Material provided:
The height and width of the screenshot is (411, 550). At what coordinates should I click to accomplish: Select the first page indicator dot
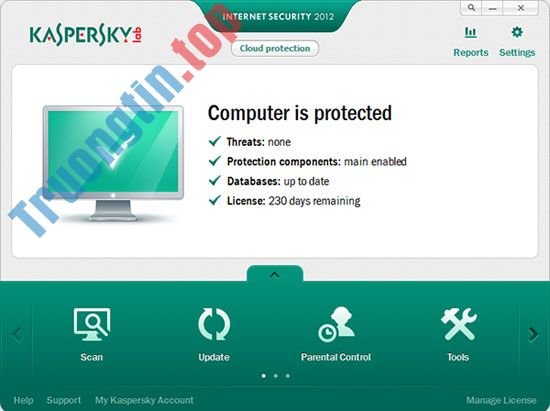tap(264, 376)
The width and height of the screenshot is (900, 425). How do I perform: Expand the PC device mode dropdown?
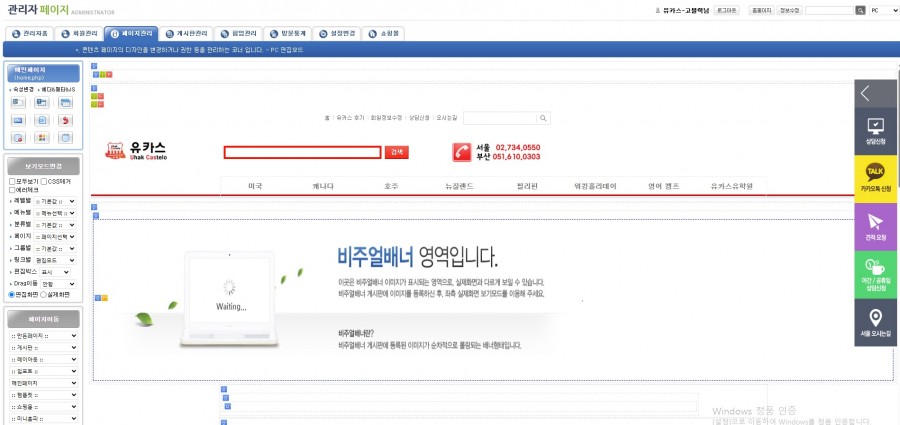tap(883, 10)
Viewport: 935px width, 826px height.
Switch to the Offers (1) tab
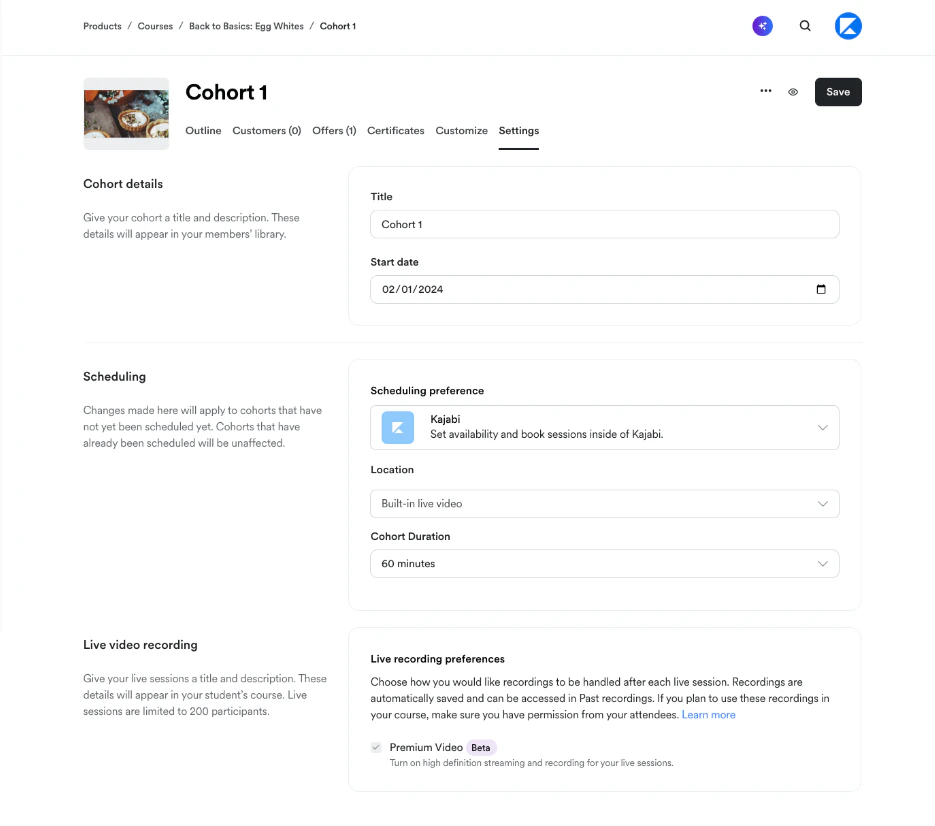point(333,130)
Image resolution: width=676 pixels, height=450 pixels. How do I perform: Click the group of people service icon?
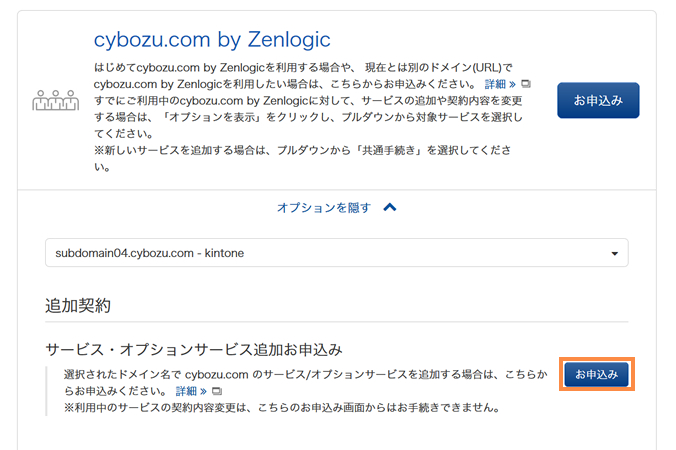[49, 100]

Problem description: The range to print runs from the line with "Switch to the Offers (1) tab" through the last line of the entries, both included; keep it exact and skip the pictures.

Answer box:
Switch to the Offers (1) tab
point(333,130)
Image resolution: width=676 pixels, height=450 pixels. How do I perform: Click the group of people service icon?
[49, 100]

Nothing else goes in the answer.